Table 1 - RMSE for decoders with and without noise
|          | A        | Noisy A |
|----------|----------|----------|
| **D**               | 0.001   | 0.313   |
| **Regularized D**   | 0.040   | 0.187   |

When noise is added to neural activities A, the RMSE increased by 1-2 orders of magnitude. The unregularized decoder D is very accurate for the noise-less A, but produces a lot of error for noisy A. On the other hand, the regularized D decreased the error for noisy A by half (column 2) but increased the error for the noise-less A (column 1). Overall, regularization is a good thing because the amount of error it reduced is much greater than the amount it introduced.

## 1.2 Exploring sources of error

**a) Exploring error due to distortion and noise.** Plot the error due to distortion $E_\mathrm{dist}$ and the error due to noise $E_\mathrm{noise}$ as a function of $n$, the number of neurons. Generate two different loglog plots (one for each type of error) with $n$ values of at least $[4, 8, 16, 32, 64, 128, 256, 512]$. For each $n$ value, do at least $5$ runs and average the results. For each run, different $\alpha$, $J^\mathrm{bias}$, and $e$ values should be generated for each neuron. Compute $d$ taking noise into account, with $\sigma = 0.1 \max(A)$. Show visually that the errors are proportional to $1/n$ or $1/n^2$.

● **WRITTEN EXERCISE**
Continue the passage on decoder error and regularization, starting after its final sentence.

● **GIVEN MATERIAL**

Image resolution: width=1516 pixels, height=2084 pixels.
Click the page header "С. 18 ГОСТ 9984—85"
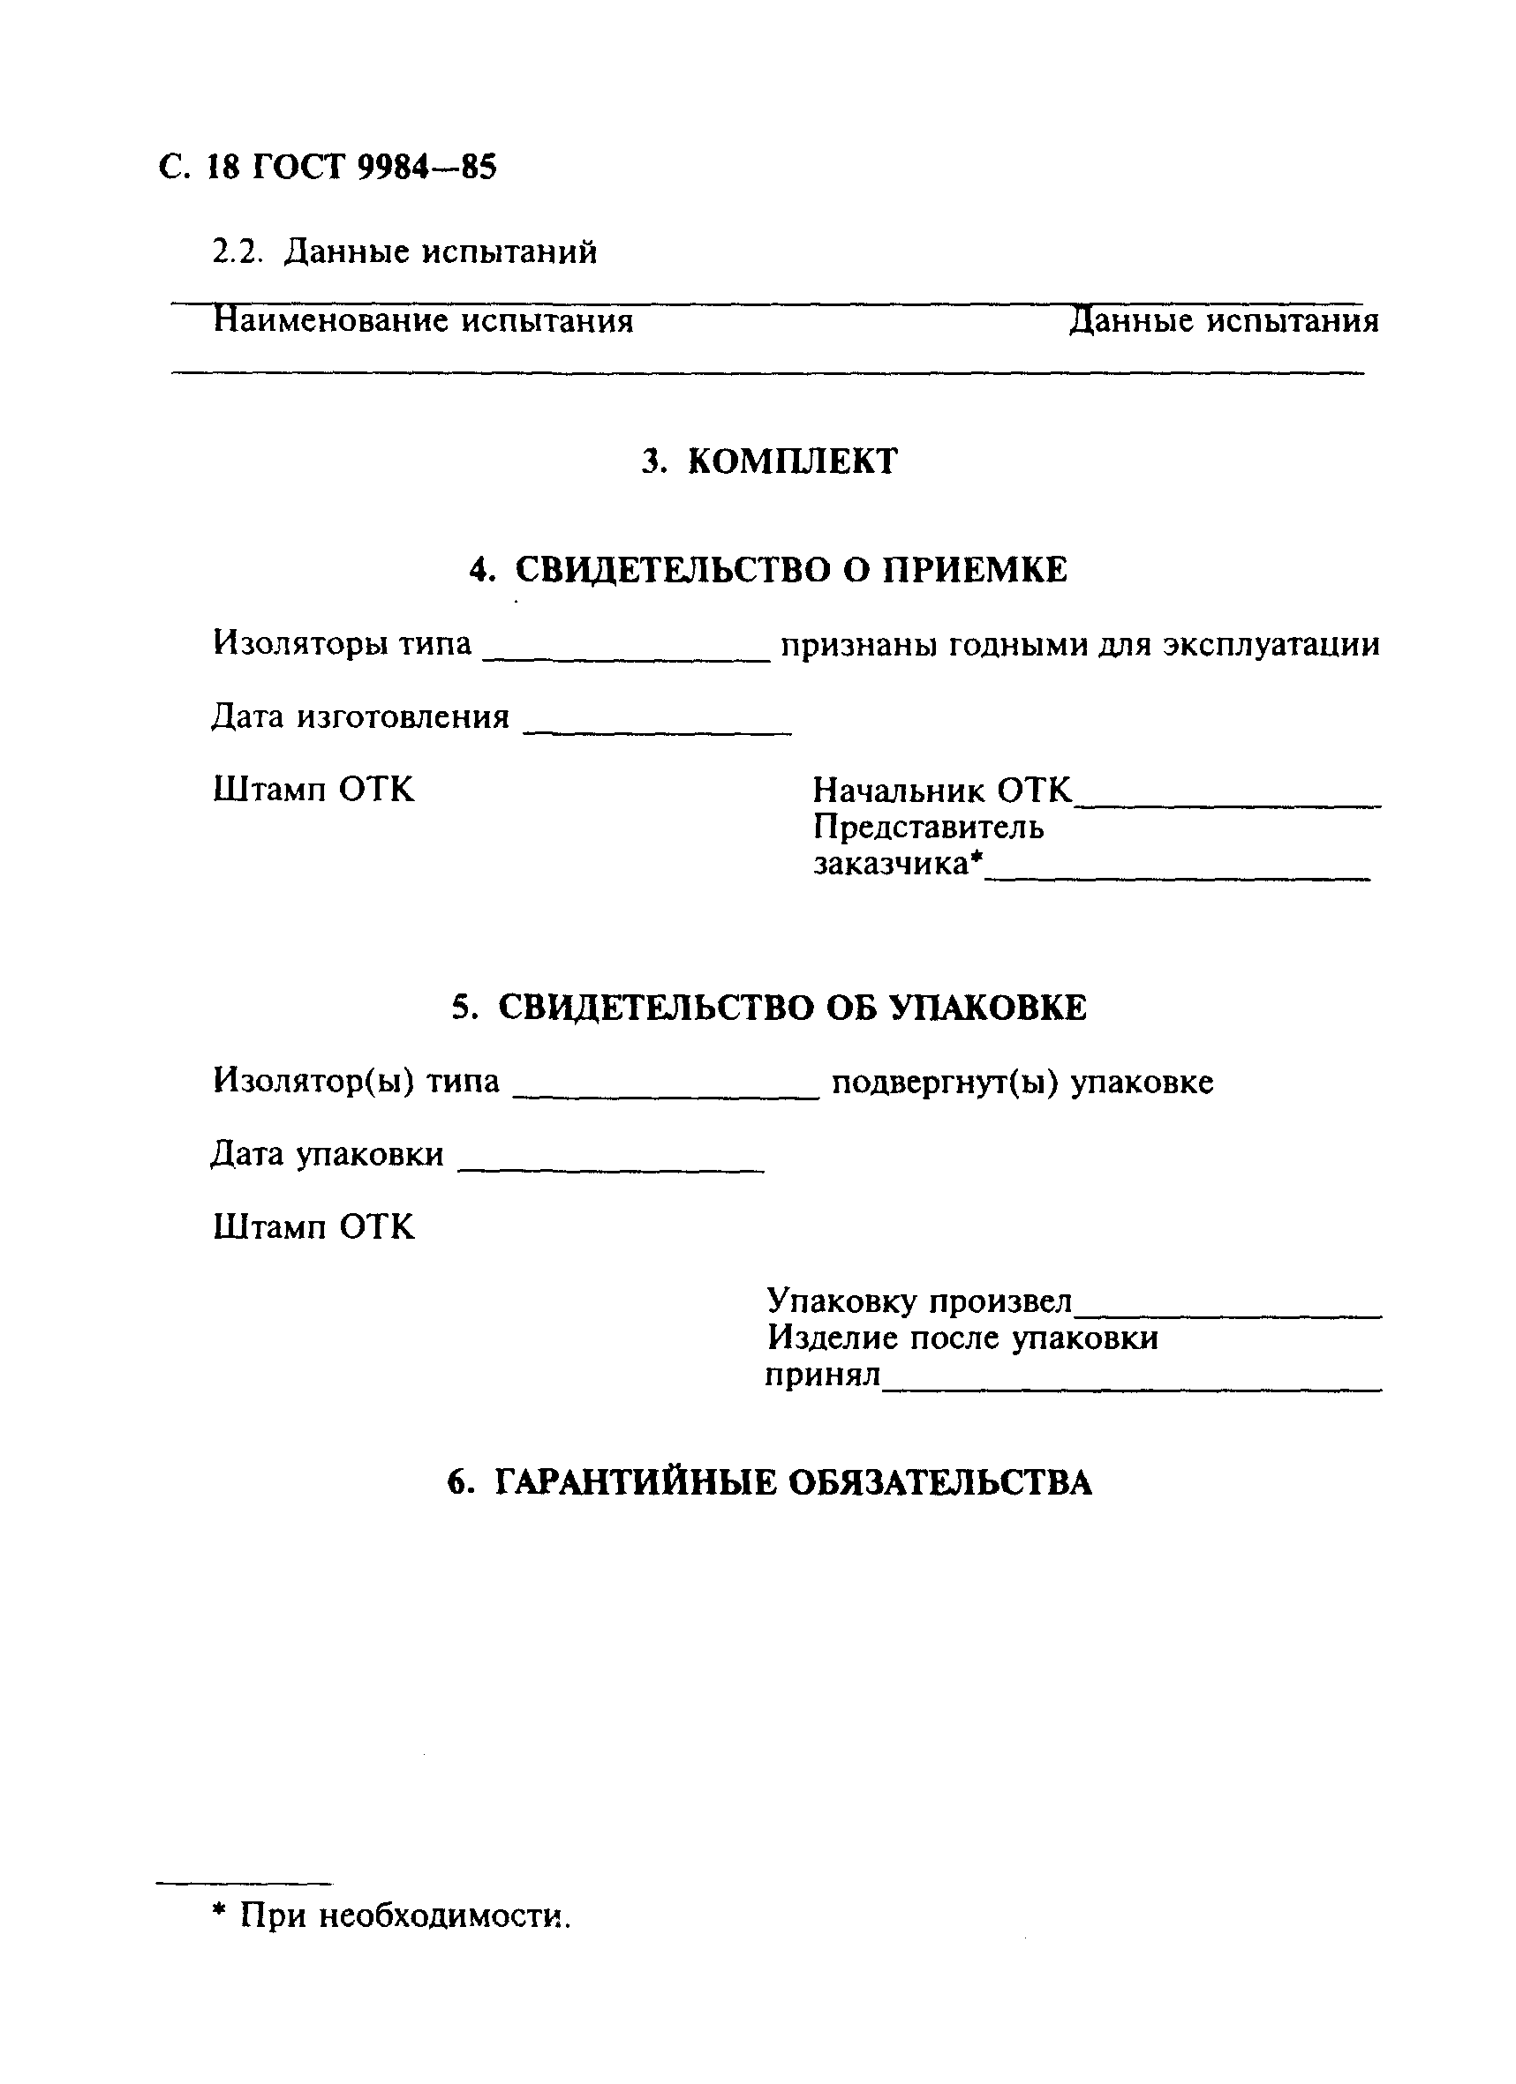point(328,168)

● **IN RESPONSE**
In [None]:
# ✍ <YOUR SOLUTION HERE>

# Calculate E_dist and E_noise for n neurons (1 run)
def run(n=16, N=41):
    # Sample new random variables
    x = np.linspace(-1, 1, N)                               # Sample the x-axis
    a_max = np.random.uniform(low=100, high=200, size=n)    # Sample firing rates
    xi = np.random.uniform(low=-0.95, high=0.95, size=n)    # Sample x-intercepts
    e = np.random.choice([-1, 1], size=n)                   # Set encoder directions

    # Compute alpha and J^bias
    alpha = (np.maximum(a_max, 0)) / (1 - xi)
    J_bias = (xi * np.maximum(a_max, 0)) / (xi - 1)

    # Calculate tuning curves for each sample
    A = []
    for i in range(n):
        a = [np.maximum(e[i] * alpha[i] * x_i + J_bias[i], 0) for x_i in x]
        A.append(a)
    A = np.array(A)

    # Add noise to A
    sigma = 0.1 * np.max(A)
    noise = np.random.normal(0, sigma, A.shape)
    A_noisy = np.maximum(A + noise, 0)

    # Compute D taking noise into account
    D = A @ x @ np.linalg.inv(A @ A.T + N * np.square(sigma) * np.eye(n))

    # Calculate the errors
    x_hat = D @ A_noisy
    E_dist = 0.5 * np.sum((x - x_hat)**2)
    E_noise = 0.5 * sigma**2 * np.sum(D**2)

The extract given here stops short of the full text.